Foi nessa hora que ouviram um grito de Anne, que estava pegando os ovos. Correram para o galinheiro, onde Mathew e Marilla tentavam entender o que perturbava a ruiva.

- Por que você não me escuta? - ela esbravejou com Mathew e saiu correndo.

- Anne? - o homem estranhou, já se apressando atrás dela - Anne!

- Deixe que eu tomo conta dela - falou Nia, tendo visto os ovos quebrados que Nan havia deixado cair na armadilha de raposa.

Tania seguiu Anne até o Clube de Estórias.

As ruínas dele, para ser mais exata.

Na procura de seu refúgio, encontraram madeira estraçalhada e papéis espalhados pela grama. Trêmulas, as duas andaram devagarinho pelos destroços do que fora um lugar tão especial.

Nia pensou, por um segundo, que o que via era o fantasma do Clube, mas rapidamente percebeu que aquele era apenas o corpo sem vida, que o espírito da casinha de madeira, pedacinhos da garota e de seus amigos, fora arruinado com sua estrutura.

A Stacy se abaixou devagar e pegou uma pequena cabeça de argila, uma das dezenas de partes quebradas das esculturas de Cole que estavam dispersas ao seu redor.

Desde que adquirira coordenação motora suficiente, Cole Mackenzie era artista.
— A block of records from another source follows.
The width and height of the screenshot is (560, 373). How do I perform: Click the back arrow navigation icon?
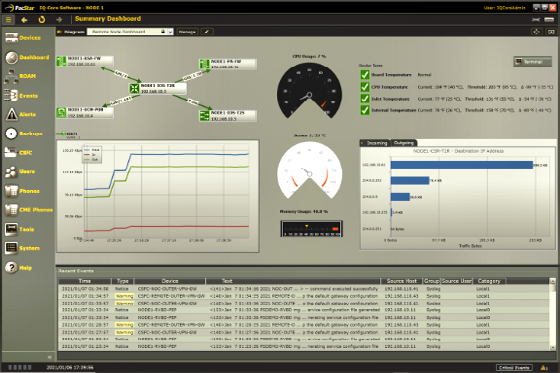(24, 20)
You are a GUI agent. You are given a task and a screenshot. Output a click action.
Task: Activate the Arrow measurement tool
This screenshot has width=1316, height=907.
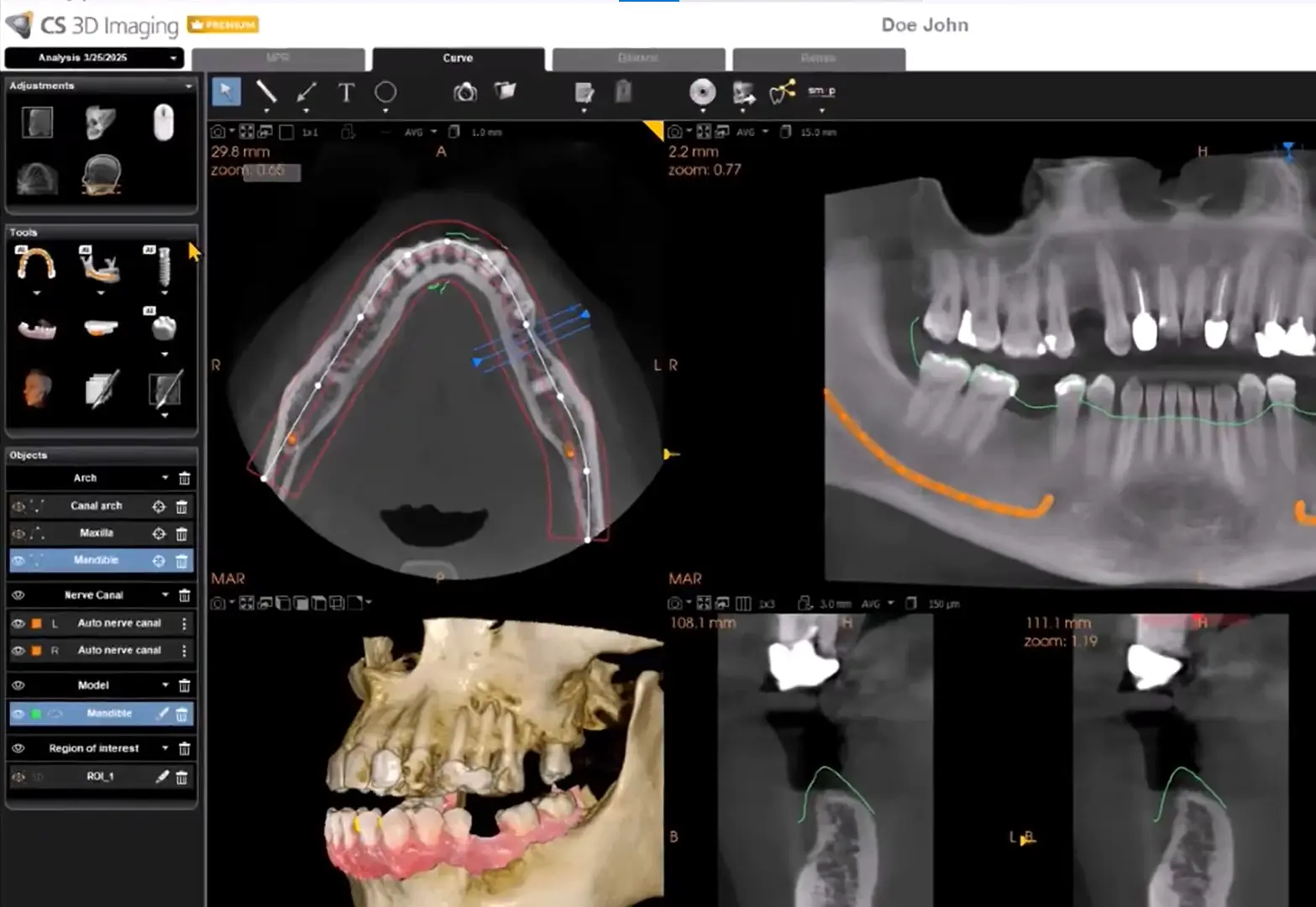click(x=306, y=92)
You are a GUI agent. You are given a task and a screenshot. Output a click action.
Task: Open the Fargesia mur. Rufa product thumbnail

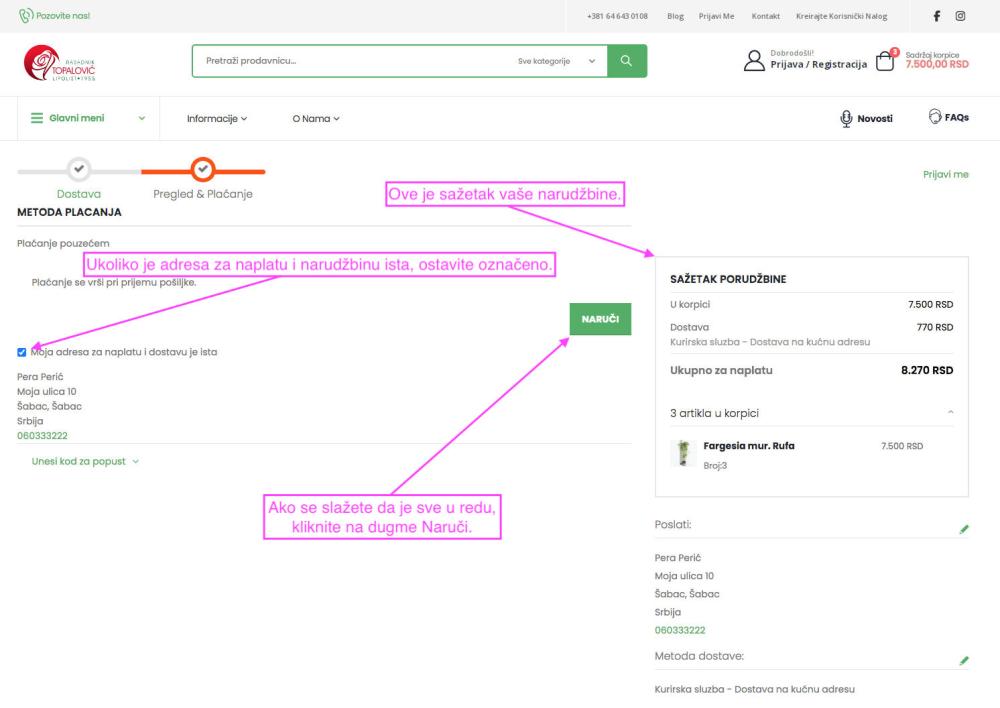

Quando seu quarto deixou de ser espaçoso o bastante, ele fez do depósito de sua casa um ateliê, e o dividiu com a alma quebrada que se conectara à sua, que lhe provara que ele não precisava ser inteiro para ser amado.

Desde muito antes de adquirir coordenação motora suficiente, Tania Stacy era artista. Contava histórias de dormir para seu pai, ao invés de ouvi-las, dançava desequilibrada ao som dos discos de vinil da mãe até altas horas da noite, fazia bagunça com as tintas da cunhada. Quando morou em orfanatos, roubou carvão das cozinhas e rabiscou cantos escondidos das paredes; em Avonlea, dividiu sua arte com an alma incompleta à qual se conectara.

Naquele momento, an alma quebrada e an alma incompleta estavam jogadas pelo chão, estilhaçadas e pisoteadas, todas as esculturas quebradas em mil pedacinhos, as estórias amassadas e cobertas de terra.

A alma de Anne não estava quebrada ou incompleta, na realidade, era tão grande e cheia que mal cabia no corpo. Naquele momento, as páginas que a compunham, as narrativas que a haviam salvado, estavam completamente destruídas.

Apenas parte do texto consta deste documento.